Статья:
Впрочем, Смольевский прежде всего был не пра— и праправнуком, а сыном. В облике этого очень немолодого человека присутствовало что-то мальчишеское: так легко он переходил от радости к грусти, так живо вспыхивали огоньки в его глазах…

Сомнений быть не могло. Чудесным образом Арсений Арсеньевич оставался тем мальчиком, который быстро промелькнул в стихотворении О.Э. Мандельштама, посвященном его матери.

Как дрожала губ малина,

Как поила чаем сына,

Говорила наугад,

Ни к чему и невпопад.

Кажется, эти строчки вместили в себя не только настоящее, но и то будущее, когда на свете не будет ни их автора, ни Ольги Ваксель, а Смольевский в одиночку будет распутывать когда-то завязавшийся узел.

Вот именно — узел. Наверное, потому в этом четверостишии все сразу, едва ли не одновременно — и жест внимания к сыну, и неумелое саморазоблачительное лукавство. Будто два разнонаправленных движения: речь постоянно путается, а рука с ложкой ни разу не собьется со своего маршрута.

Только женщины умеют так. Спокойно выполнять свои домашние обязанности и в то же время удаляться от них неизмеримо далеко.

Да вот еще немного странное «как». Уже не намекал ли поэт на то, что тут присутствует что-то неизмеримо большее? Возможно даже, он сравнивал, при этом не называя то, что имел в виду.

История своей жизни и есть главное наследство, которое Ольга-Лютик оставила сыну вместе с толстой пачкой стихов и воспоминаний. Словно дала ему поручение: разбираться в непростых поворотах ее судьбы, заполнять лакуны и устранять недоговоренности.

Этим Смольевский и занимался многие годы: старался ничего не забыть, не упустить ни одной подробности… Арсений Арсеньевич жил прошлым и даже как бы в прошлом. Часто возникало ощущение, что он не вспоминает, а пересказывает то, что видит сейчас на мысленном экране.

Ему следовало не только хранить, но и защищать минувшее. Надо сказать, опасностей хватало, и он реагировал на них незамедлительно. В такие минуты на его лице появлялось выражение обиды, и на память опять приходил тот мальчик, которого мать поила чаем.

Лютик не берегла, едва ли не транжирила свою жизнь, а ее сын сосредоточенно накапливал. Часами склонялся над документами, устанавливал связь явлений. «Эта фраза была произнесена с другой интонацией», — громко сердился он и успокаивался лишь тогда, когда убеждался, что прошлому ничто не угрожает.

Даже расположение вещей в квартире, где он жил с мамой и бабушкой, составляло особую заботу Арсения Арсеньевича. Предупреждая возможные фальсификации, он сделал несколько рисунков на темы интерьеров своего детства.

Вот как он относился к минувшему: внимательно следил за тем, чтобы вещи находились на своих местах, а фразы не растеряли своего смысла… Так режиссер давно поставленного спектакля пытается сохранить его в первоначальном виде.

Словом, наиболее важные для Смольевского события происходили в прошлом, а самым главным человеком этого прошлого была его мать.

Что нужно сделать:
Допишите продолжение статьи об Арсении Смольевском и его матери, приведенной выше. Начните сразу после ее последнего предложения.

Выдержка из данных:
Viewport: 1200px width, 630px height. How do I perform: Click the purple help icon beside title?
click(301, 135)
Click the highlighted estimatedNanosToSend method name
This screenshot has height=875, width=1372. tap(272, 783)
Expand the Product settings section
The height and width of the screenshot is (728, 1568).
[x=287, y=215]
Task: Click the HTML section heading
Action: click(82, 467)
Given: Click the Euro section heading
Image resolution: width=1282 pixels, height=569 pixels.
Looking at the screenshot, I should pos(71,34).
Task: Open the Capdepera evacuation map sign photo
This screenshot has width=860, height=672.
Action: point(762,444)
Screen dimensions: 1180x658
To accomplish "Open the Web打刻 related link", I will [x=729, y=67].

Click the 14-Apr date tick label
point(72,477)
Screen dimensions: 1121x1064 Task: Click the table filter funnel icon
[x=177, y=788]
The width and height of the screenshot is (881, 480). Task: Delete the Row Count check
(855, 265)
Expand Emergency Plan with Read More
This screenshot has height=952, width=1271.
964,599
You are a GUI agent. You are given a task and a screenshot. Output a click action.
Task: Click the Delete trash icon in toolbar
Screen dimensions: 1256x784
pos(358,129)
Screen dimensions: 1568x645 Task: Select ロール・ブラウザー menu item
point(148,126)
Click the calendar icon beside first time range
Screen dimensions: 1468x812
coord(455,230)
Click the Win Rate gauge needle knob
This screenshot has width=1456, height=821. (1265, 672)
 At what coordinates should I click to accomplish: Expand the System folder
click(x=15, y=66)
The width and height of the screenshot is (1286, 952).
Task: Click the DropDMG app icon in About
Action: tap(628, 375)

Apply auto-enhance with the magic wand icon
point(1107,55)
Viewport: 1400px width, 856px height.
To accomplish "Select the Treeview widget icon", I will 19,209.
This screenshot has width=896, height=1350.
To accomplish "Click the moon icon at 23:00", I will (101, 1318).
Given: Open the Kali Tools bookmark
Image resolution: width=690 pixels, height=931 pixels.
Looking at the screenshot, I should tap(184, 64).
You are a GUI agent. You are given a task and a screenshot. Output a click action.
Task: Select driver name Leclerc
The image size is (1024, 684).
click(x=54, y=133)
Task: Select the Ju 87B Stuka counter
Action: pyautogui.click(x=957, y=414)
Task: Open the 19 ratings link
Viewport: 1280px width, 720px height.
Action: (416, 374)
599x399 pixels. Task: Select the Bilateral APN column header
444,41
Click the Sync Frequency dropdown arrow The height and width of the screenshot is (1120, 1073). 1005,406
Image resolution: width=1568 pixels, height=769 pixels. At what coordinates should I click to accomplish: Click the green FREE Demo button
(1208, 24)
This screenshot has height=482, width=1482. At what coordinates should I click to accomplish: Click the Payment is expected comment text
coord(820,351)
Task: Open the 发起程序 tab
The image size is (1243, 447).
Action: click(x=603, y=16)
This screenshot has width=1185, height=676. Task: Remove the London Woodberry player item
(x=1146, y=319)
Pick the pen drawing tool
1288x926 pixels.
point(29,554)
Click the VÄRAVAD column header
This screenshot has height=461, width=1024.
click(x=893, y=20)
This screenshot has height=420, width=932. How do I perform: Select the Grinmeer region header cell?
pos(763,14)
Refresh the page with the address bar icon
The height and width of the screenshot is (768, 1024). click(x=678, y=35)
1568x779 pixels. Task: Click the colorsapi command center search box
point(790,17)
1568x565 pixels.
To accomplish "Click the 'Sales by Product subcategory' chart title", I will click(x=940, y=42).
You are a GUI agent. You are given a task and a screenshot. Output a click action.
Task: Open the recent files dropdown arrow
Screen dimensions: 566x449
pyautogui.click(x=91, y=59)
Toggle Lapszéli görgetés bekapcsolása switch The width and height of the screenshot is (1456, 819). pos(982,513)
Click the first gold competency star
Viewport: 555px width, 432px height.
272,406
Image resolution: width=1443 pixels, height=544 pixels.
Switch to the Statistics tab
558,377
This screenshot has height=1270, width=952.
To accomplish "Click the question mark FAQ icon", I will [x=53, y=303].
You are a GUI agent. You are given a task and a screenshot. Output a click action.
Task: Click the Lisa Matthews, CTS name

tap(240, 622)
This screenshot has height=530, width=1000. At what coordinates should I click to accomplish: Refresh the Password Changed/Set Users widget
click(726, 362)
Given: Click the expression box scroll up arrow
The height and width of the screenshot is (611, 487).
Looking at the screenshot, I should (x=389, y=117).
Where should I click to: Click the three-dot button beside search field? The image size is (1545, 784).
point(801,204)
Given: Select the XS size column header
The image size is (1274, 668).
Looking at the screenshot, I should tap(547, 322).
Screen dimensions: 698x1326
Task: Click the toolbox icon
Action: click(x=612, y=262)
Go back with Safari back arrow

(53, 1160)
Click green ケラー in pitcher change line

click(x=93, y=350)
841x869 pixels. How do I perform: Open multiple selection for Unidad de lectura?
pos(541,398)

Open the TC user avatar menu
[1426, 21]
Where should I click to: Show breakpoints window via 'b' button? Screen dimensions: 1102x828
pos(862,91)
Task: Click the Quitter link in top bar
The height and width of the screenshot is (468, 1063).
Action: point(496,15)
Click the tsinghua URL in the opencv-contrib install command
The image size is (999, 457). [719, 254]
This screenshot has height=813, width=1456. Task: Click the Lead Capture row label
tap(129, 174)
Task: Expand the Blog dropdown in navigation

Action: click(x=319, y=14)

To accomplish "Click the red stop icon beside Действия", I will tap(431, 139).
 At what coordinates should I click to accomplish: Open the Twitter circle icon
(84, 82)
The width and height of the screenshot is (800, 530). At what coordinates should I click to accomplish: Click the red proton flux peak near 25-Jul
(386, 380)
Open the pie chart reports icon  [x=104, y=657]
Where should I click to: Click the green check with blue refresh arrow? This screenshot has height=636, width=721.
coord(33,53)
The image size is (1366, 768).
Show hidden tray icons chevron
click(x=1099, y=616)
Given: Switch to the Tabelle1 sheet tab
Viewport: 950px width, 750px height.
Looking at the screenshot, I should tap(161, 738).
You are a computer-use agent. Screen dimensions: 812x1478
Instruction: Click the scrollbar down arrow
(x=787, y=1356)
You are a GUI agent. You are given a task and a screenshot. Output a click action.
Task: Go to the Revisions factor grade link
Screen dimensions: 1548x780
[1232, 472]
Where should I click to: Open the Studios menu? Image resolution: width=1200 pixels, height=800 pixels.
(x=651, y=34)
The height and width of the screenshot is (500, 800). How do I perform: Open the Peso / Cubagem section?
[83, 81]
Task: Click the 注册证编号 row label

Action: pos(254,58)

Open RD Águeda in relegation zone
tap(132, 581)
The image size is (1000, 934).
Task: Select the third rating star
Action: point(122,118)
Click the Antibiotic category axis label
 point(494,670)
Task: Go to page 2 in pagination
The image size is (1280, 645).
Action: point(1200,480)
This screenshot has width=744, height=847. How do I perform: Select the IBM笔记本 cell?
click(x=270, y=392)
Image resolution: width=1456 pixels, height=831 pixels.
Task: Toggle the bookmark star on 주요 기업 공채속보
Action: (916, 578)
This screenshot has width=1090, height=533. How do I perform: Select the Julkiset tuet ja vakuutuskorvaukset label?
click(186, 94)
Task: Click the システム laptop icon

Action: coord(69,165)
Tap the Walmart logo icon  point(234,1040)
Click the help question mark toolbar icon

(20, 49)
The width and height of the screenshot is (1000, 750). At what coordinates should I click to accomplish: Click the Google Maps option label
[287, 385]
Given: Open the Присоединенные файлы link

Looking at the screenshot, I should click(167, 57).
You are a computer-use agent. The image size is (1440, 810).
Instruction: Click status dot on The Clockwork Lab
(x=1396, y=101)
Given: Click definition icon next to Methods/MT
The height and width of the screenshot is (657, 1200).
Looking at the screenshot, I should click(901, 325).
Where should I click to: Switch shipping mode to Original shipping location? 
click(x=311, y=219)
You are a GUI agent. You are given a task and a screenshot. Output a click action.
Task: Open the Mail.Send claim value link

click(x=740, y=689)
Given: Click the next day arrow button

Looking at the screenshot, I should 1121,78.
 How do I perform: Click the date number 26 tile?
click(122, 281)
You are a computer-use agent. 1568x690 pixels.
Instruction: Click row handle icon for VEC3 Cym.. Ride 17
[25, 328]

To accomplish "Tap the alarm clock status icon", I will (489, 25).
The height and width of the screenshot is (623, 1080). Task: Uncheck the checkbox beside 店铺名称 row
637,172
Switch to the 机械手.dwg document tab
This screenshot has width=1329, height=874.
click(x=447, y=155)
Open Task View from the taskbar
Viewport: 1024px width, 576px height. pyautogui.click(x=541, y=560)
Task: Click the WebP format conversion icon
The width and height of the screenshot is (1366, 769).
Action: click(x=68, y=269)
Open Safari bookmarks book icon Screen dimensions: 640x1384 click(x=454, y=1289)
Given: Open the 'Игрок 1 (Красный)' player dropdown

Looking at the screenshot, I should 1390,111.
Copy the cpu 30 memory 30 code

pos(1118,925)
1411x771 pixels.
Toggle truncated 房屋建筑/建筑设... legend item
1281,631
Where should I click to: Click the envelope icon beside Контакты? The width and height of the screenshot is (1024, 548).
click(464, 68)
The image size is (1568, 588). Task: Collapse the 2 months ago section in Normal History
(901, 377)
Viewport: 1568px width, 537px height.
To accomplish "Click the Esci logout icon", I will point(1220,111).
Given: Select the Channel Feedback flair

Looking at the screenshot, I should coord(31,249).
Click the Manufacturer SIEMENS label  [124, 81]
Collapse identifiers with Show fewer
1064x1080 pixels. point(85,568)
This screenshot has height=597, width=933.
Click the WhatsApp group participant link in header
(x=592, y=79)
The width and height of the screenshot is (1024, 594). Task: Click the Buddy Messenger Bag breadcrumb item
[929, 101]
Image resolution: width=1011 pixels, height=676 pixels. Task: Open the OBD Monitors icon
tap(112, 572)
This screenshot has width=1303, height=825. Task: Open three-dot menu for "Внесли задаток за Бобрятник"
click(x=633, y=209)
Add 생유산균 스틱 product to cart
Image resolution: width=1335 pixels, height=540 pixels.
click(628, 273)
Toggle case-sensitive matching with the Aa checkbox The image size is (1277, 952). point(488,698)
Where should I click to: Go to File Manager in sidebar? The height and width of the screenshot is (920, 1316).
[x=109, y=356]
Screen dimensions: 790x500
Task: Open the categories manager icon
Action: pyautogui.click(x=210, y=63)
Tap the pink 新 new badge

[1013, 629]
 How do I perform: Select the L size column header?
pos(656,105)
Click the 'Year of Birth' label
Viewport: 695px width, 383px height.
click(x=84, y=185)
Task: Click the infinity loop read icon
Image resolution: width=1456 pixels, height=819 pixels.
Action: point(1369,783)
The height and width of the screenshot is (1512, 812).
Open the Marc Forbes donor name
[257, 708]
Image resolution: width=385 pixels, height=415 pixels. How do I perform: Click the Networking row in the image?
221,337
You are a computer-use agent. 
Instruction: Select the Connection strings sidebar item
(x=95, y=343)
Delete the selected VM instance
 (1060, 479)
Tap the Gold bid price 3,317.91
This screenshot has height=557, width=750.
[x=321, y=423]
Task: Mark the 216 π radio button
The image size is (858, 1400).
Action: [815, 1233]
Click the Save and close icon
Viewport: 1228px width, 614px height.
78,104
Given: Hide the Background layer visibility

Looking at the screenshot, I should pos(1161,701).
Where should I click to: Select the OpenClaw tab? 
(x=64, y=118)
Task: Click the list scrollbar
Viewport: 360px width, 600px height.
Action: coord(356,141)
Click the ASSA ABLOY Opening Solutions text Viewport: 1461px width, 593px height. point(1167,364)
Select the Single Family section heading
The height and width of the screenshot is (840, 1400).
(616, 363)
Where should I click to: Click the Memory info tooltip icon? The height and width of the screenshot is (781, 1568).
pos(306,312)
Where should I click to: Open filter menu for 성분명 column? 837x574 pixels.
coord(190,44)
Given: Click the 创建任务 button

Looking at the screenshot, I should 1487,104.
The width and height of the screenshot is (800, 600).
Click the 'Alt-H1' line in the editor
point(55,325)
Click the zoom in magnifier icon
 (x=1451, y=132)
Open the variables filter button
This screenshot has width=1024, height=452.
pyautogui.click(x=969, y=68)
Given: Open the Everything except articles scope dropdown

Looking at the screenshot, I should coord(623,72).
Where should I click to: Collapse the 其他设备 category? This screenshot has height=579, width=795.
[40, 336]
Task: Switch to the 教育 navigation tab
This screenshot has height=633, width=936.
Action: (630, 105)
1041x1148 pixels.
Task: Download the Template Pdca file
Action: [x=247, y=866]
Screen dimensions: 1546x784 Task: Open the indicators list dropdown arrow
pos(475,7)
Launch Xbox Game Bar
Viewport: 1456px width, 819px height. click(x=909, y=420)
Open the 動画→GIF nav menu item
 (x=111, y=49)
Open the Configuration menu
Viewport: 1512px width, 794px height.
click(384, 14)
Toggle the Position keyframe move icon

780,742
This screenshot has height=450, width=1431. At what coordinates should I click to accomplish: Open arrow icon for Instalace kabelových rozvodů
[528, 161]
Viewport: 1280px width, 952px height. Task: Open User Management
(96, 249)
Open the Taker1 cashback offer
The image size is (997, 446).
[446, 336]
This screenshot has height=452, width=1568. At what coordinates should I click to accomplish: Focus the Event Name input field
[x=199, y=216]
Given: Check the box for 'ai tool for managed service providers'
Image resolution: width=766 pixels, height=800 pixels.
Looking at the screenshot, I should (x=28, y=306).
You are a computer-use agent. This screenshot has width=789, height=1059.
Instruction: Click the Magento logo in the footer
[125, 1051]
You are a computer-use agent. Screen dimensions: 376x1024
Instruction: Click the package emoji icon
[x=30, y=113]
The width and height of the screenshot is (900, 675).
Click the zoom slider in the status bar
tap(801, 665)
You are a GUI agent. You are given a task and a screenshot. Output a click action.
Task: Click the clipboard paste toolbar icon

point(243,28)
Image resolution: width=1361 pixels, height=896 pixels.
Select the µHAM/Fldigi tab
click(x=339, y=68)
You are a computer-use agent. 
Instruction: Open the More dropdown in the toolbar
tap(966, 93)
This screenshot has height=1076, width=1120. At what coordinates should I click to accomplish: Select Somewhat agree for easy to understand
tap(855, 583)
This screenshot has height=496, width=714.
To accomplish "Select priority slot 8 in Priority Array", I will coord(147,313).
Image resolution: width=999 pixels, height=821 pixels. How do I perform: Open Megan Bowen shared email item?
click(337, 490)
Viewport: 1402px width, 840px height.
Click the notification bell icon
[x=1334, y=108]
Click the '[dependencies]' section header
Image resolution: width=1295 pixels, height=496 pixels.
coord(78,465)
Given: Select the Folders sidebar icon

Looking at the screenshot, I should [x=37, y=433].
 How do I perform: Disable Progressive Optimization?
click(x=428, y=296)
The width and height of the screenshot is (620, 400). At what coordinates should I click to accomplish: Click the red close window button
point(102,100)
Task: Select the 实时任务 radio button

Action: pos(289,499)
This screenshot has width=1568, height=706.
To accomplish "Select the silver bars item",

Итог задания:
Как уже говорилось, сын Ольги Ваксель дорожил каждой подробностью, но кое-чем он дорожил больше всего. О том дне, когда Ольга-Лютик покидала Ленинград, он рассказывал особенно подробно. Это были последние часы, проведенные ими вместе, и тут имело значение буквально все.

В любой ситуации Арсений Арсеньевич занимал сторону матери. С его точки зрения она была всегда права: даже тогда, когда оставила его, девятилетнего, на попечение бабушки, а сама с новым мужем уехала в Норвегию.

Зато к тем, кто вольно или невольно явился причиной ее огорчений, он был необычайно строг. Пусть это был его собственный отец — он ни за что не соглашался ничего ему прощать.

Прошлое надо было не только оградить от возможных покушений, но и понять. Это, пожалуй, было самое сложное. Больше всего его мучило: почему его мать, такая красивая и одаренная, решила уйти из жизни?

Так почему? Почему же?! Однажды Смольевский не сдержался и свою последнюю статью завершил сетованием: вряд ли когда-нибудь мы сможем что-то узнать.

Оставался еще один вариант. Кое-что из ее мемуаров он просто вычеркнул. Некоторые, особенно трудные, вопросы этим снимались: если об этом она не сказала сама, то этого вроде как не было вообще.

Сразу спросим: почему он разрешал себе то, что запрещал другим? Наверное, потому, что делал это для матери, а остальные — из-за собственных причин. Он был представителем прошлого, последним листиком на поредевшем генеалогическом древе, а у них не было никаких прав.

Арсений Арсеньевич — редактор

Именно его образцовое отношение к прошлому запутало всех тех, кто взялся делать эту книгу. Казалось, уж Арсения Арсеньевича невозможно перепроверять. Это все равно, что поставить под сомнение его преданность матери.

Сколько раз у него дома я держал в руках оригинал воспоминаний и ни разу не подумал сравнить его с машинописью. Ну хотя бы присмотрелся повнимательней: нет ли тут следов красного карандаша?

Надо отдать должное Арсению Арсеньевичу. В его действиях не было импровизации и чувствуется подготовка. Практически невозможно увидеть швов.

Он не только сам оборонялся, но привлек к своему плану машинистку. Несколько раз мы с ней беседовали, но она не проговорилась о его вторжениях в текст.

Вроде все продумал, а одного не учел. Или, возможно, именно на это рассчитывал. Если он сохранил рукопись, то, значит, понимал, что тайное когда-нибудь станет явным.

Так что на настоящую конспирологию это не тянет. Можно даже увидеть в его решении инфантилизм. Так, наверное, поступал мальчик Асик, когда хотел что-то утаить от взрослых.

Правда, почти десять лет после смерти Арсения Арсеньевича секрет оставался нераскрытым. Сомнения стали появляться тогда, когда рукопись попала в Музей Анны Ахматовой. Первым встревожился Павел Нерлер, а вслед за ним Елена Чурилова и Ирина Иванова.

Я же продолжал верить. Так же, как верил ему всегда. Даже доказывал коллегам, что этого просто не может быть.

Теперь-то мне понятно, что верность — понятие длительное. По крайней мере, Арсений Арсеньевич не ограничивался пределами собственной жизни.

Уж насколько безгранично он был предан матери, но все же с чем-то не соглашался. Вступать в спор не осмеливался и просто закрывал на это глаза.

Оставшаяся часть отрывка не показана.